Speciale primarie Pd 8 dicembre 2013
Speciale Elezioni 2013

Viminale: tacere sul film Diaz di M. Solani

scuola diaz genova 8 film vicari
Di Massimo Solani
4 aprile 2012
A - A
Quasi undici anni dopo, e chiusi già due gradi del processo, al Viminale la ferità delle violenze nella scuola Diaz dopo i giorni del G8 di Genova brucia ancora troppo per poterne parlare liberamente. Meglio tacere, allora, specie in questi giorni in cui il film “Diaz” di Daniele Vicari è quasi nelle sale cinematografiche con il seguito di polemiche mai sopite e dolorosa memoria. Per questo, due settimane fa, il Dipartimento di Pubblica Sicurezza ha diramato una nota a tutte le Questure e le direzioni: «In concomitanza con la proiezione di numerose pellicole cinematografiche che affrontano la ricostruzione storica di eventi relativi ad attività di polizia in situazioni ordinarie e straordinarie - scrive infatti il capo della segreteria, il prefetto Alessandro Raffaele Valeri - si ribadisce che qualsiasi intervista, partecipazione a convegni o dibattiti, va autorizzata da questo Dipartimento».

IL TRAILER

Il nome “Diaz” non è mai riportato, ma il riferimento al film prodotto da Domenico Procacci e nelle sale dal 13 aprile (quindi un mese dopo la circolare, datata 15 marzo) è fin troppo evidente. E certo suona strano quel «ribadire» una norma, la necessità di chiedere una autorizzazione per rilasciare interviste o partecipare a convegni e dibattiti, espressamente prevista dal regolamento del Dipartimento di Ps. Stranezze che non sono sfuggite ai sindacati di polizia, ai commenti in molti forum Internet “specializzati” e allo stesso Domenico Procacci. «Io spero che Diaz faccia riflettere su cosa accadde nel nostro paese non 100 anni fa ma l’altro ieri. La Diaz non è una vicenda che si può lasciare così e bisogna ricordare all’Italia prima che riaccada di nuovo. È un occasione di riflessione. Non mi auguro un inasprimento piuttosto una riconciliazione e passi concreti, per questo spero che il ministro dell’interno Annamaria Cancellieri accolga il mio invito di vedere il film».

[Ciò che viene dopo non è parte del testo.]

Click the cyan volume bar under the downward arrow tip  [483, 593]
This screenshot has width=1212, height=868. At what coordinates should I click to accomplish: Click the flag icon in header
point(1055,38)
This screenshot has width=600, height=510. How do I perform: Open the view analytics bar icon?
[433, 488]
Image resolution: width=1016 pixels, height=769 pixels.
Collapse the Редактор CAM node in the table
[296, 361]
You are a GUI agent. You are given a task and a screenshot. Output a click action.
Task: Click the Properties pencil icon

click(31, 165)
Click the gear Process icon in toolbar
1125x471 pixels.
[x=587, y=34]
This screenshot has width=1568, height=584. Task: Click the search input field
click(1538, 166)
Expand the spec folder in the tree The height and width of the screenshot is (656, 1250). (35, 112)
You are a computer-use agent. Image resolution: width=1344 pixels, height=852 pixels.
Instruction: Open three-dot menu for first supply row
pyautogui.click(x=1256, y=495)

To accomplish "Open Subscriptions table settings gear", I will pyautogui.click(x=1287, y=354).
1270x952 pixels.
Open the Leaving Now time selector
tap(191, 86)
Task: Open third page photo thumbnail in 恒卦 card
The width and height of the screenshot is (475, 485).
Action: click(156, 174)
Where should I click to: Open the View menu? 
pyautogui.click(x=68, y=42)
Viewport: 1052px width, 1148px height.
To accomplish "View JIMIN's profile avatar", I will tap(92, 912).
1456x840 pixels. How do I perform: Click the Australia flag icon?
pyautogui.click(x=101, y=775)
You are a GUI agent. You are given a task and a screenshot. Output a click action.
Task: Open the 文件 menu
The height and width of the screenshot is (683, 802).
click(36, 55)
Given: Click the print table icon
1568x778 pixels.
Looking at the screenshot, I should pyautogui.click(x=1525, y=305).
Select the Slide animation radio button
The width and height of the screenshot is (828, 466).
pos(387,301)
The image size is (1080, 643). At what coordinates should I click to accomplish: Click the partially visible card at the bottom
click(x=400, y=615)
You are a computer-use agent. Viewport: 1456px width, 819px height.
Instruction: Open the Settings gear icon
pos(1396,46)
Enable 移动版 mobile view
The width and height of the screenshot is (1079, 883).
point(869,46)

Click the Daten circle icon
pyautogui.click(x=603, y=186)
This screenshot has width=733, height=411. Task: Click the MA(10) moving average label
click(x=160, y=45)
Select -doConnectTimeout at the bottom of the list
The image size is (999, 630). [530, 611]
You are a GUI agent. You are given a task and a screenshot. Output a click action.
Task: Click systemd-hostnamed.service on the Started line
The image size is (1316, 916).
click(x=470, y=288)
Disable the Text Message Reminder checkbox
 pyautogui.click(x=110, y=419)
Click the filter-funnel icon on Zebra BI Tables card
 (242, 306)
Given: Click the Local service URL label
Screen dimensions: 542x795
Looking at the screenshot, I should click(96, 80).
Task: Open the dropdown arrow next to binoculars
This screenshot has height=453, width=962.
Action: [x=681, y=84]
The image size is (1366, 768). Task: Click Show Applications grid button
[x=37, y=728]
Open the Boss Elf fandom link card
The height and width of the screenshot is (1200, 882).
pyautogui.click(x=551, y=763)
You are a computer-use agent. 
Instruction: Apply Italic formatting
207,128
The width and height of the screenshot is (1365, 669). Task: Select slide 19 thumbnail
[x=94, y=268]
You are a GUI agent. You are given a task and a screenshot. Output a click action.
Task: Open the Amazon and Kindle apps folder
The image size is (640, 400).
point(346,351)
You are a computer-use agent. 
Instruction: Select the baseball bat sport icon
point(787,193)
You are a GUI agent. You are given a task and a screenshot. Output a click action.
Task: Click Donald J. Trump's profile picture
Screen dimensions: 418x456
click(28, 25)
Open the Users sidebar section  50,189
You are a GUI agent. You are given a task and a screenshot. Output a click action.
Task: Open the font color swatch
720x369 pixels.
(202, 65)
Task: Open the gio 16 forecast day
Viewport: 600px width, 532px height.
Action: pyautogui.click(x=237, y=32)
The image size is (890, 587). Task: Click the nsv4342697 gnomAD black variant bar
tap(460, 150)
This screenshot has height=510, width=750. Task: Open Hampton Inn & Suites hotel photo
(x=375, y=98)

Chi invece il film l’ha già visto è Claudio Giardullo, segretario del Silp Cgil e in passato comandante del Reparto Prevenzione Crimine di Roma. Da sindacalista lui può parlarne senza bisogno di alcuna autorizzazione, ma certo non nasconde l’imbarazzo per la nota del Dipartimento. «Non ho conoscenza di casi specifici di violazione della norma regolamentaria - dice - può darsi che l’amministrazione conosca vicende che a me sfuggono, però certo questo segnale di chiusura rispetto al dibattito non è affatto utile a quell’immagine di apertura e chiarezza che la Polizia ha cercato, peraltro a mio avviso riuscendoci, di accreditare. Il rispetto delle regole viene prima di tutto - prosegue - ma questo atteggiamento di chiusura culturale è controproducente».

«NESSUNA STRUMENTALIZZAZIONE»

Il dato, in ogni caso, è che la memoria delle violenze della Diaz, come quelle di Bolzaneto o degli scontri in strada nei giorni del G8 di luglio del 2001, fa ancora discutere e crea profonde divisioni. «La più grave sospensione dei diritti democratici in un paese occidentale dopo la seconda guerra mondiale», fu il giudizio che ne diede Amnesty International. «Una macelleria messicana», secondo la sconcertante definizione che ne diede Michelangelo Fournier all’epoca del G8 vicequestore aggiunto del primo Reparto Mobile di Roma, per cui la corte d’appello di Genova nel maggio 2010 ha condannato 25 poliziotti (compresa tutta la linea di comando che era stata assolta in primo grado) in attesa del pronunciamento della Cassazione.

Prevedibile, allora, che il Dipartimento di Ps preferisca tenere la bocca cucita. «Ma Diaz è un film che non strumentalizza affatto gli eventi e punta alla ricostruzione storica sforzandosi di attenersi agli atti giudiziari - commenta Giardullo - Quello che manca, in caso, è una valutazione della dimensione politica di quei giorni. Non si capisce Genova se non ci si sforza di analizzare il ruolo della politica in quella vicenda, non si capisce Genova se non si ricostruisce il tentativo del governo di centrodestra di delegittimare la piazza e terrorizzare i moderati di questo Paese».